College application process remains difficult despite dropping COVID-19 cases and relaxed restrictions.


Vasily Koloda

As graduation approaches, the class of 2022 has to consider the effects the ongoing pandemic will have on their freshman year.

Liz Dolich, Staff Writer

This school year, seniors around the world experienced a whirlwind of emotions: waiting, joy, and, for many, heartbreak. The pandemic has caused many lasting effects that may be around for years to come. One change being the college admissions process. 

Due to COVID-19 many students were unable to take a standardized test such as the SAT or ACT. As a result, many schools went test-optional which means people had the choice of either submitting or not submitting their test scores. 

This caused a spike of the number of applicants and a drop in acceptance rates everywhere as more students applied because of this policy.

The class of 2026 is the second year who experienced this test-optional phenomena. They watched their peers from the class of 2025 go through the cycle and face many rejections. Due to this, many applicants applied to 15 or even 20 schools, with many colleges reaching their highest number of applicants ever.

Northeastern University dropped into the single digits for the first time with a 7% “regular decision” acceptance rate. Some of the top ivies were even as low as 3-4%. 

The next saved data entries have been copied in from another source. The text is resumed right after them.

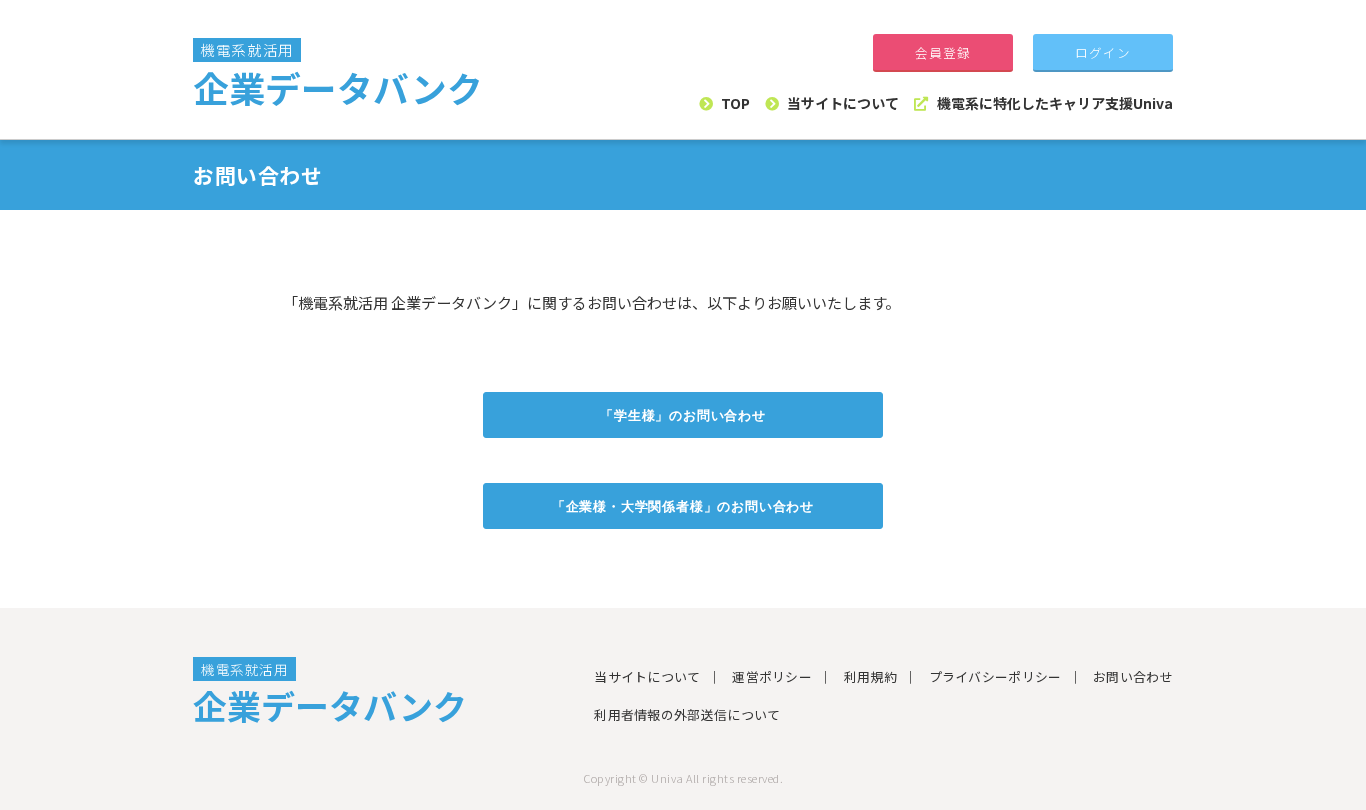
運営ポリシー (772, 676)
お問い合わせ (1133, 676)
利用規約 (870, 676)
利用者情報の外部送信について (687, 714)
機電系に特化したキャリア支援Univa (1053, 103)
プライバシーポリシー (995, 676)
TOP (734, 103)
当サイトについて (841, 103)
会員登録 (942, 52)
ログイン (1102, 52)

Despite current relaxed restrictions, the class of 2022 seniors are currently facing the same effects that ‘20 and ‘21 high school graduates experienced. As a result, many students either deferred one year or took a gap year, so they wouldn’t have to go to school with heavy mask restrictions. 

These deferrals pooled over into 2025 decisions, and once again into 2026 decisions. 

Another popular result of this cycle is waitlists. With everything being so hard to predict last year, some universities over-admitted their freshman class. To prevent this from happening again, colleges utilized their waitlists much more this year.

While no one can predict how waitlists move, people are starting to hear back before May 1st. This is once again a result of seniors applying to so many schools this year.

The class of 2027 and beyond may see this information and become overwhelmed. However, the Campanile has asked some of this year’s seniors for some parting words of wisdom to make the process for future students a little less stressful. 

Kate Kelly ‘22 says to begin “looking at colleges early and (if you can) apply somewhere early decision as acceptance rates are higher.”

“Don’t internalize disappointing news from a college as failure,” Leah Scott ‘22 said, “but take it as a sign that a better school for you is out there waiting for you to say yes.”

There is a college out there for anyone who wishes to go. Do not let any disappointing news get to you—as it is not a reflection of you, but of your fit to the institution.